## Problem statement
Look for the line that has "03-5259-7722 (82, 2437)" in the material below; please repeat it and every line after it, exactly, up to and including the line that has "弊社代表堀切が 第15回GCC東京でホストとして講演をしました |", and nothing else.

## Provided data

##############################

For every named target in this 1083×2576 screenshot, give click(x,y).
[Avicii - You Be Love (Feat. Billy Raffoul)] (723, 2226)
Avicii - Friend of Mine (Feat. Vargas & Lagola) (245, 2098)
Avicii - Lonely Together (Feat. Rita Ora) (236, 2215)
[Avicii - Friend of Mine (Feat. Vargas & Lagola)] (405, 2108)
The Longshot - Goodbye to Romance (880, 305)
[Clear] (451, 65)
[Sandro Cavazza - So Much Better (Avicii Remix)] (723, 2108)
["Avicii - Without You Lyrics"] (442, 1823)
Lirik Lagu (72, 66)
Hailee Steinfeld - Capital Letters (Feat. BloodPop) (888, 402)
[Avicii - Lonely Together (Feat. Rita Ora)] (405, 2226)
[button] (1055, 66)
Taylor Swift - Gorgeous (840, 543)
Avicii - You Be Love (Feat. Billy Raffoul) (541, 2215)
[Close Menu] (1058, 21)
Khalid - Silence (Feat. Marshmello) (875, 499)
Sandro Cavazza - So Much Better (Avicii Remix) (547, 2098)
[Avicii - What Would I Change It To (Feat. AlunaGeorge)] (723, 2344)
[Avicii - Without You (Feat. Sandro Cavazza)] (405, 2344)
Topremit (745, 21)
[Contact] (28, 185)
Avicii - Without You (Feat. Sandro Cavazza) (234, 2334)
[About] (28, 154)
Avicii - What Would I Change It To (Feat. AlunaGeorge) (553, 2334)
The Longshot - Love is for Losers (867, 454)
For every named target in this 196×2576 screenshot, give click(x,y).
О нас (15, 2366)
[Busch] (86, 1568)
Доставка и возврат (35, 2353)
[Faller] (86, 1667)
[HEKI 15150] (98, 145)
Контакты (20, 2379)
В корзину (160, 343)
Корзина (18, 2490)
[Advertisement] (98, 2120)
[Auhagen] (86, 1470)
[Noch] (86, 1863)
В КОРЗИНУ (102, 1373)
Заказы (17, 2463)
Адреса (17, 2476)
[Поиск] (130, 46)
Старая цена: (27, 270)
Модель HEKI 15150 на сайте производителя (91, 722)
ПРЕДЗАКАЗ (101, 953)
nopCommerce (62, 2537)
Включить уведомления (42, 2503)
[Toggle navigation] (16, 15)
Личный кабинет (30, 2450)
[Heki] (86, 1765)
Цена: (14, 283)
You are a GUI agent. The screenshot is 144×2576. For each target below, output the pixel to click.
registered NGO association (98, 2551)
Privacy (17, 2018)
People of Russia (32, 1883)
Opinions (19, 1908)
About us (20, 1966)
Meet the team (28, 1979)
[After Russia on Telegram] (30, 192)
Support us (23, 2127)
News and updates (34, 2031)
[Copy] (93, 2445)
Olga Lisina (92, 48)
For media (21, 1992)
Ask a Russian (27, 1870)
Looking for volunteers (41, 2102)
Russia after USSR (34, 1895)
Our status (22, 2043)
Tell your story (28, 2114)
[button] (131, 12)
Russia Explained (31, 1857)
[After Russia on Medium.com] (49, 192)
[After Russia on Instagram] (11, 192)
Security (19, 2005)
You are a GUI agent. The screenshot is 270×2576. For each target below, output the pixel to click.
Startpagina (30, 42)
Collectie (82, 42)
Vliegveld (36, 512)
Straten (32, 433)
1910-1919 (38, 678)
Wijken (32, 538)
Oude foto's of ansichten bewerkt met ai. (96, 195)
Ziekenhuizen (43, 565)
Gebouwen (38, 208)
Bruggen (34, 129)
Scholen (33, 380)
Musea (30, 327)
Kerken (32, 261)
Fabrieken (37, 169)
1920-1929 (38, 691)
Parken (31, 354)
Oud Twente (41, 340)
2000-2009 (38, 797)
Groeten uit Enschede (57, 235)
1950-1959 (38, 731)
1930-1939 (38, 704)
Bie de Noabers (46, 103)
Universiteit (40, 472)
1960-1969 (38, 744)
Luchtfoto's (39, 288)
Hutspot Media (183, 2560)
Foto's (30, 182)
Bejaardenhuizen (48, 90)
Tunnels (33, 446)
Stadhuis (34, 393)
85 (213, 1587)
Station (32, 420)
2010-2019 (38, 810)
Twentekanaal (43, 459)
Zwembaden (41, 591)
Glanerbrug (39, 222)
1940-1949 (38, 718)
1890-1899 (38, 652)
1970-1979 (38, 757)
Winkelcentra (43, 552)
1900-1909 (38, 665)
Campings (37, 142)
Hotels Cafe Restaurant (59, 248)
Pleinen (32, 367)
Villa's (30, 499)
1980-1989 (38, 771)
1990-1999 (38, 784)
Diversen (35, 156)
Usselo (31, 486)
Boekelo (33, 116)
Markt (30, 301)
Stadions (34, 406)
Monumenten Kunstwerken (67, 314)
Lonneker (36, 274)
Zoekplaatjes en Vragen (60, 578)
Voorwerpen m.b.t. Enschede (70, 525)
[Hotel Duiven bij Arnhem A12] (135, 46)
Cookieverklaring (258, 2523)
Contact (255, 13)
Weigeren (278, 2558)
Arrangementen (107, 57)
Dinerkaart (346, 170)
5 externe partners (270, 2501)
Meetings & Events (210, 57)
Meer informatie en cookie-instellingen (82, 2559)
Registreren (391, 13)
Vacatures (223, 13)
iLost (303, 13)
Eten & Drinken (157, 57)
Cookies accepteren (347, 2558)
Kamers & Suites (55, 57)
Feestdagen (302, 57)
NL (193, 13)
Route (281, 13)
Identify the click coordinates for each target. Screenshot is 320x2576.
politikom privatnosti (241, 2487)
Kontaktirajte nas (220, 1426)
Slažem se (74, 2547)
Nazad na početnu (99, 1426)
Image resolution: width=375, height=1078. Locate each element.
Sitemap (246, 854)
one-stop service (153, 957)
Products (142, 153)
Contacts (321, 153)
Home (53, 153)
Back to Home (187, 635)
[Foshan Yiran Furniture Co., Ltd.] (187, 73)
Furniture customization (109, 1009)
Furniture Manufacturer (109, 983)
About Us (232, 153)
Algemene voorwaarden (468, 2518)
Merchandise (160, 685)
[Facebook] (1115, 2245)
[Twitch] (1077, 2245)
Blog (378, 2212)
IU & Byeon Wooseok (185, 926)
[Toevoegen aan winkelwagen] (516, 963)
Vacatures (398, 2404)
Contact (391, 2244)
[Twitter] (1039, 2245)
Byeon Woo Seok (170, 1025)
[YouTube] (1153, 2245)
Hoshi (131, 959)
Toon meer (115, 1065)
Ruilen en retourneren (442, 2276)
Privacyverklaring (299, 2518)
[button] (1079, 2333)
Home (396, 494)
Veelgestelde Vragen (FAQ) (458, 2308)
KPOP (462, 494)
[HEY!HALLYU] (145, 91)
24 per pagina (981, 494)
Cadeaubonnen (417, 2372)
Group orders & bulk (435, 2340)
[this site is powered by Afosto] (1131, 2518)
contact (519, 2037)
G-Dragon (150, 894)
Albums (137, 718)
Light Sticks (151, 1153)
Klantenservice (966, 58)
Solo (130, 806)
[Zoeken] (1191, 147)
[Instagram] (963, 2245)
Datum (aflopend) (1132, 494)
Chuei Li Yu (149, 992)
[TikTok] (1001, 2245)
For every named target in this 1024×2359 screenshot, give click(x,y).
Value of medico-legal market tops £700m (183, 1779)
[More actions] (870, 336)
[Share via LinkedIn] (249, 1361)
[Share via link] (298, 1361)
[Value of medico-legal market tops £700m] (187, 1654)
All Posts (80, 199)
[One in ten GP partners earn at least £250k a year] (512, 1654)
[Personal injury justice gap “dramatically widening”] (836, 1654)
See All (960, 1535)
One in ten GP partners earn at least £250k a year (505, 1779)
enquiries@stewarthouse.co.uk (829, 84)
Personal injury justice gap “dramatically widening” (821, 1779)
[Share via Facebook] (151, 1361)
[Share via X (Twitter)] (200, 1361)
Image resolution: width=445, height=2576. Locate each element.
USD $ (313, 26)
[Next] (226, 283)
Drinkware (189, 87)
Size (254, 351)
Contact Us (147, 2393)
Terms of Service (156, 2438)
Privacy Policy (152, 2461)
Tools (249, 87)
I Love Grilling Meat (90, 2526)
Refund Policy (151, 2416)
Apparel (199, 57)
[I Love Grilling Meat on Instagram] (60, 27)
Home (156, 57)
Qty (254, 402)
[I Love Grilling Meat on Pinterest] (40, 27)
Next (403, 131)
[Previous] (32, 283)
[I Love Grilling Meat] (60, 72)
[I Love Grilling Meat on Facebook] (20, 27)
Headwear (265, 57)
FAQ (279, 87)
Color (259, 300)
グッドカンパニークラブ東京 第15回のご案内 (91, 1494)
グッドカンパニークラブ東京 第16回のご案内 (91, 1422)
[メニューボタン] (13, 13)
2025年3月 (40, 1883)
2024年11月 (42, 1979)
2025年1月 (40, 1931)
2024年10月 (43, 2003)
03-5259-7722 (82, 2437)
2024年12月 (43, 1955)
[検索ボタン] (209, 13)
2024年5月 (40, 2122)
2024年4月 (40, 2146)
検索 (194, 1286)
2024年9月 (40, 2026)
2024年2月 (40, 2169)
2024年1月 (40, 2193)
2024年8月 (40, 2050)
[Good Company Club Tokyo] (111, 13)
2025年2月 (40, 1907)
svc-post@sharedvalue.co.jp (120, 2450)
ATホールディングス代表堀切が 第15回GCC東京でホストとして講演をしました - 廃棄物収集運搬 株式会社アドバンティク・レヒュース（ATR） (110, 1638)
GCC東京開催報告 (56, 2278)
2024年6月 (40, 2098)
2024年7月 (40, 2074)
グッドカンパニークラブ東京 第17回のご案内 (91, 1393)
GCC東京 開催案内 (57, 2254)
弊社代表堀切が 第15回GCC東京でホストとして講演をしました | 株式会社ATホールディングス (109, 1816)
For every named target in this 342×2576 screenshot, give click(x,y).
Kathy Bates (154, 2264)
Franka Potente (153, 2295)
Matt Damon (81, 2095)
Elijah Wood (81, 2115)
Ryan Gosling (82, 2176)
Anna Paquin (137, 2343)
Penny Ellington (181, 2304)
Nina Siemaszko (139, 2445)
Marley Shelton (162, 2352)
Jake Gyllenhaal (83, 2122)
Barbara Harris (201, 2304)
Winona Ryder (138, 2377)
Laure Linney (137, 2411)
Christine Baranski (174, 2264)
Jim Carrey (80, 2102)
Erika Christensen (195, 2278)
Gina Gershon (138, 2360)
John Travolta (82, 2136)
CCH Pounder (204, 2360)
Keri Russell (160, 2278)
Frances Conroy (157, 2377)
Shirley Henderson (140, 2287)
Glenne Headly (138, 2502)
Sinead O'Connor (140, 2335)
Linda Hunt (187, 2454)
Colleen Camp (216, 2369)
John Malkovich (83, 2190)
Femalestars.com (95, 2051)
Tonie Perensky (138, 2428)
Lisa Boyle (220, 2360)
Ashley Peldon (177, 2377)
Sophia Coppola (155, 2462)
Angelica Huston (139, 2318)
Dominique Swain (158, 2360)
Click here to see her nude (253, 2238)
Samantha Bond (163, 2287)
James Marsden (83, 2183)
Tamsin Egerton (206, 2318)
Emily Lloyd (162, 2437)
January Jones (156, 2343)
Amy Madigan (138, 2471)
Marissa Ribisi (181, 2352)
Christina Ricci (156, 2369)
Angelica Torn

##############################

## Answer section
03-5259-7722 (82, 2437)
2024年12月 (43, 1955)
[検索ボタン] (209, 13)
2024年5月 (40, 2122)
2024年4月 (40, 2146)
検索 (194, 1286)
2024年9月 (40, 2026)
2024年2月 (40, 2169)
2024年1月 (40, 2193)
2024年8月 (40, 2050)
[Good Company Club Tokyo] (111, 13)
2025年2月 (40, 1907)
svc-post@sharedvalue.co.jp (120, 2450)
ATホールディングス代表堀切が 第15回GCC東京でホストとして講演をしました - 廃棄物収集運搬 株式会社アドバンティク・レヒュース（ATR） (110, 1638)
GCC東京開催報告 (56, 2278)
2024年6月 (40, 2098)
2024年7月 (40, 2074)
グッドカンパニークラブ東京 第17回のご案内 (91, 1393)
GCC東京 開催案内 (57, 2254)
弊社代表堀切が 第15回GCC東京でホストとして講演をしました | 株式会社ATホールディングス (109, 1816)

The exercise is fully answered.